Er lagen dan wel geen injectienaalden of dode muizen in de hoek, wel stonk de kamer naar een combinatie van zware shag en verjaarde etenswaren. De kamer die maximaal 12 vierkante meter was, bestond eigenlijk voornamelijk uit een tweepersoonsbed met daar omheen een enorme puinhoop om je doorheen te worstelen. Het bed was een soort groot, onopgemaakt eiland, waarbij het zelfs te veel gevraagd leek om even een hoeslaken om het oude, bevlekte matras te doen.
Ik gruwelde ervan en bekeek Leander vol afschuw. "Dus hier woon ik," zei hij nietsvermoedend, terwijl hij zijn rolgordijntje omhoog haalde. Er kwam wat zwak licht binnen, want voor zijn raam stond een grote boom. Ik weet nog dat ik om me heen keek, nogmaals de kamer op me in liet werken en hoe walging bezit van me nam. Overal stonden geïmproviseerde asbakken, dat wil zeggen dat Leander blijkbaar ieder mogelijk voorwerp tot sigarettendump had bekroond. Lege colaflessen met as erin, waxinelichthoudertjes met as erin, glazen, borden, zelfs een fruitschaal... Allemaal met as erin.

* Aangeleverde rijen
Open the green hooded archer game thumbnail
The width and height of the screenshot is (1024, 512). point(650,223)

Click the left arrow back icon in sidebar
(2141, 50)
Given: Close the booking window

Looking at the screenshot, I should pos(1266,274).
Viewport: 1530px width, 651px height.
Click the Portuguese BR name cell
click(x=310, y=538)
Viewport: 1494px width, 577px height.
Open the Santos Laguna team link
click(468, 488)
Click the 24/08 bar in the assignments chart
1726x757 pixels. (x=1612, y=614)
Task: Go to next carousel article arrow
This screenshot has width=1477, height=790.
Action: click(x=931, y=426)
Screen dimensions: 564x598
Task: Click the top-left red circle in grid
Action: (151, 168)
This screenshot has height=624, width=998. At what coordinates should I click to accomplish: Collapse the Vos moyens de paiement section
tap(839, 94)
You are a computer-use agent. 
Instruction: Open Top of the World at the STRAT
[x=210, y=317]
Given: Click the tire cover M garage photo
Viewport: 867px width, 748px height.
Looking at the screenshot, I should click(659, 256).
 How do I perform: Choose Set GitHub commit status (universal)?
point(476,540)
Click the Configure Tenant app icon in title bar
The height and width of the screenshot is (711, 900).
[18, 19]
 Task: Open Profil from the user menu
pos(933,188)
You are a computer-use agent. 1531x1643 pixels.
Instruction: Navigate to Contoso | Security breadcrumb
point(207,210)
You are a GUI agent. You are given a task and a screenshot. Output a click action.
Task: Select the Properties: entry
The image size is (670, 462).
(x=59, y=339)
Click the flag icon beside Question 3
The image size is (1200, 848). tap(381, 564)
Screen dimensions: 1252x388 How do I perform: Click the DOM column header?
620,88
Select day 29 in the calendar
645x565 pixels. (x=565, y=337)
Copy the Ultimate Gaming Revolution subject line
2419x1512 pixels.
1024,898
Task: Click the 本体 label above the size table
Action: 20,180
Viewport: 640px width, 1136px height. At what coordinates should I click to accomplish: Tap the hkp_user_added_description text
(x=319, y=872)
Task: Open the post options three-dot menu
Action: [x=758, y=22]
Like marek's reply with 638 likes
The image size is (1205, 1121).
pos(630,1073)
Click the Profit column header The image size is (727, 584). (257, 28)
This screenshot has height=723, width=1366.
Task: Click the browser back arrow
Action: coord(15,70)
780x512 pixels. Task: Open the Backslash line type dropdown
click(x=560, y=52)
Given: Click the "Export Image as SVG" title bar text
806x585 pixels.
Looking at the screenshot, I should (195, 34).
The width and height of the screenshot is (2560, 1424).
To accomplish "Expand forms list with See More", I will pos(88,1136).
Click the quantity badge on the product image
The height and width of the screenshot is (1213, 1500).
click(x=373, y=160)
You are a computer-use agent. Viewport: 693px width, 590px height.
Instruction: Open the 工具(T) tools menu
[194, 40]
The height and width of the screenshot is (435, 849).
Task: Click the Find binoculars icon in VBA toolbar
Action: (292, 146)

* Jouw opdrachten
1) Beantwoord over de tekst over Leanders kamer:
(a) Hoeveel vierkante meter was de kamer maximaal?
(b) Waarom kwam er maar zwak licht binnen toen Leander het rolgordijntje omhoog haalde?
(c) Welke voorwerpen worden genoemd als geïmproviseerde asbakken?
2) Schrijf de tekst over Leanders kamer verder, te beginnen na de laatste zin.

* Antwoorden op volgorde
1)
(a) Maximaal 12 vierkante meter.
(b) Er stond een grote boom voor zijn raam.
(c) Lege colaflessen, waxinelichthoudertjes, glazen, borden en zelfs een fruitschaal.

2)
Leander ging op zijn ultiem smerige bed zitten en nodigde me uit om erbij te komen, "want stoelen zijn er niet." Goh, dat was me nog niet opgevallen. Het eerste wat me te binnen schoot was dat ik een afspraak met een vriendin vergeten was. Ik maakte dat ik wegkwam, met de intentie om nooit weer terug te keren. Twee uur later zat ik mijn hart te luchten bij een vriendin op een terrasje. Haar conclusie was veelzeggend: "Als een man een smeerlap is, smeer ?m." "Dat heb ik ook gedaan," bevestigde ik.
Op dat moment werd er op mijn schouder getikt. Het was Leander, die na mijn plotselinge vertrek schijnbaar ook een aantal vrienden had overgehaald om een kroegje op te zoeken. "Hoi," zei hij, lichtelijk gepikeerd alsof hij doorhad dat hij schaamteloos geditched was. "Oh, hoi,? zei ik ietwat verlegen. Ik zocht oogcontact met mijn vriendin, maar die was te druk bezig om zijn verschijning in zich op te nemen. Ik kon haar geen ongelijk geven; Leander had zich voor het gemak in het oudste kloffie gehesen dat ooit het licht had gezien. Ze fronste haar wenkbrauwen.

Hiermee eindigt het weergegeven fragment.